Introduction
We have implemented a Direct Volume Rendering (DVR) approach for visualizing video sequences. The idea is based on the scientific paper "Visualising Video Sequences Using Direct Volume Rendering" by Daniel and Chen [1]. Video sequences are summarized by visualizing the whole sequence as a three dimensional object, where time is specified as the third dimension. Direct volume rendering is used to enable insights into the volumetric video block. Thus, a reasonable way to set the opacity of each voxel value has to be found. Our implementation offers 3 different options:
- Background Subtraction (non-changing background elements are set transparent)
- Saliency Detection (only salient areas in each frame are set opaque)
- Hue Selection (transparency based on specified hue value)
Implementation
The project was implemented in C++, utilizing the computer graphics library OpenGL for rendering and the computer vision library OpenCV (2.4.5) for video processing. For the graphical user interface Qt (4.8.4) was used. For direct volume rendering a single-pass GPU raycasting approach was implemented.

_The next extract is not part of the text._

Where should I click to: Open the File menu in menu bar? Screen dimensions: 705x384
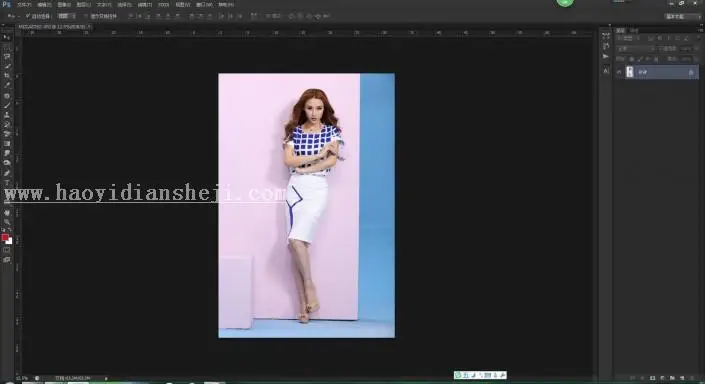click(x=24, y=4)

The implementation differs from the presented approach in the paper in some aspects. Instead of the presented difference metrics, such as Y-NMSE or Y-DIF, a Gaussian Mixture-based Background/Foreground segmentation algorithm by Kaewtrakulpong and Bowden [2] was chosen, since it allows a more sophisticated background model (e.g. less sensitive to lighting changes). Additionally a saliency detection approach was included into the implementation. This allows another representation of the video by filtering out non-important elements of the scene. The 2D image-based algorithm by Montabone and Soto [3] was used for saliency detection. The code is publicly available at http://www.samontab.com/web/saliency/. Finally, instead of fixed views the user can interactively rotate around the video visualization and zoom in or out.
Usage
In the following screenshot the main window of the application is displayed. The user has two different options to load a video: from file system or from the webcam. These options can be selected by clicking either on the folder icon or on the webcam icon (alternatively selection via the menu bar is possible). After the video selection the visualization is be visible in the bottom-right black area. The camera (view point) can be moved by using the keys "W" (forward), "S" (backward), "A" (left) and "D" (right) as well as rotated by dragging the mouse. The transparency of video elements can be modified by the options on the left side of the area. Based on the initial selection either Saliency detection or Background segmentation can be activated. Further hue selection can be activated and a desired value of hue can be chosen by moving the slider. Further it is possible to invert the alpha channel (only if at least one of the selections is activated, otherwise nothing would be visible).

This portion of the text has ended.